Workshop
Sat Dec 12 08:50 AM -- 06:40 PM (PST)
Self-Supervised Learning -- Theory and Practice
Pengtao Xie · Shanghang Zhang · Pulkit Agrawal · Ishan Misra · Cynthia Rudin · Abdelrahman Mohamed · Wenzhen Yuan · Barret Zoph · Laurens van der Maaten · Xingyi Yang · Eric Xing
Self-supervised learning (SSL) is an unsupervised approach for representation learning without relying on human-provided labels. It creates auxiliary tasks on unlabeled input data and learns representations by solving these tasks. SSL has demonstrated great success on images (e.g., MoCo, PIRL, SimCLR) and texts (e.g., BERT) and has shown promising results in other data modalities, including graphs, time-series, audio, etc. On a wide variety of tasks, SSL without using human-provided labels achieves performance that is close to fully supervised approaches.
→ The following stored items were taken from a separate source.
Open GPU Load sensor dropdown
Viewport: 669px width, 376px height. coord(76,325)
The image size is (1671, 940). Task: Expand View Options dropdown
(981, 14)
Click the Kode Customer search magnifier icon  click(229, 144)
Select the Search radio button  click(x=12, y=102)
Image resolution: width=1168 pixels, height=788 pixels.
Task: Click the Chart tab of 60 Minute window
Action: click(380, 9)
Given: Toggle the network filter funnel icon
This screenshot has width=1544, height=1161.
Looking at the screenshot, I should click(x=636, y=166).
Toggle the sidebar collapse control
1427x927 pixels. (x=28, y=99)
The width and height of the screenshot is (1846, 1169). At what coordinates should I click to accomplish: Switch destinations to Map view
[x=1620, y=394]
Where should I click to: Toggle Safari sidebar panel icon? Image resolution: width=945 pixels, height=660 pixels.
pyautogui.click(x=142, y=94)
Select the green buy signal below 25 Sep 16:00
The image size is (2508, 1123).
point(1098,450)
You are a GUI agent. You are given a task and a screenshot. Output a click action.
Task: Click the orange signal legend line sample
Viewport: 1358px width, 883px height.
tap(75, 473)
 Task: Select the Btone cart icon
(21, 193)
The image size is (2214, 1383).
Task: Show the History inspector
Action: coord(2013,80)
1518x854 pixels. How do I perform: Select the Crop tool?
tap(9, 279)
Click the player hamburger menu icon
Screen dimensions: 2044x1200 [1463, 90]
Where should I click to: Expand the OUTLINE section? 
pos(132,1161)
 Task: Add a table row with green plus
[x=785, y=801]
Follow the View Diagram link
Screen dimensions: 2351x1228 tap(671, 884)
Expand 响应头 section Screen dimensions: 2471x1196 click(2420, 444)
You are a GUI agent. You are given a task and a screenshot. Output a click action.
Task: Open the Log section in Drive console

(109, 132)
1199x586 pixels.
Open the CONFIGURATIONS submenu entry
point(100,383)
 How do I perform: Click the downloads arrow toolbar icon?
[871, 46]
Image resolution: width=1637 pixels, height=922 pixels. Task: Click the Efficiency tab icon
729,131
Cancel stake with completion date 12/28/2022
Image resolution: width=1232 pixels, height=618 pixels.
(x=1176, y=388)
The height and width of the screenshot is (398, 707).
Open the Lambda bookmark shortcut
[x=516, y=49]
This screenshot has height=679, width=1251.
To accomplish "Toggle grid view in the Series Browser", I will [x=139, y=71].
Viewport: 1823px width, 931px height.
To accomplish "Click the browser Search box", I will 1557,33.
The existing SSL research mostly focuses on improving the empirical performance without a theoretical foundation. While the proposed SSL approaches are empirically effective, theoretically why they perform well is not clear. For example, why certain auxiliary tasks in SSL perform better than others? How many unlabeled data examples are needed by SSL to learn a good representation? How is the performance of SSL affected by neural architectures?
In this workshop, we aim to bridge this gap between theory and practice. We bring together SSL-interested researchers from various domains to discuss the theoretical foundations of empirically well-performing SSL approaches and how the theoretical insights can further improve SSL’s empirical performance. Different from previous SSL-related workshops which focus on empirical effectiveness of SSL approaches without considering their theoretical foundations, our workshop focuses on establishing the theoretical foundation of SSL and providing theoretical insights for developing new SSL approaches.
We invite submissions of both theoretical works and empirical works, and the intersection of the two. The topics include but are not limited to:
Theoretical foundations of SSL
Sample complexity of SSL methods
Theory-driven design of auxiliary tasks in SSL
Comparative analysis of different auxiliary tasks
Comparative analysis of SSL and supervised approaches
Information theory and SSL
SSL for computer vision, natural language processing, robotics, speech processing, time-series analysis, graph analytics, etc.
SSL for healthcare, social media, neuroscience, biology, social science, etc.
Cognitive foundations of SSL
In addition to invited talks by leading researchers from diverse backgrounds including CV, NLP, robotics, theoretical ML, etc., the workshop will feature poster sessions and panel discussion to share perspectives on establishing foundational understanding of existing SSL approaches and theoretically-principled ways of developing new SSL methods. We accept submissions of short papers (up to 4 pages excluding references in NeurIPS format), which will be peer-reviewed by at least two reviewers. The accepted papers are allowed to be submitted to other conference venues.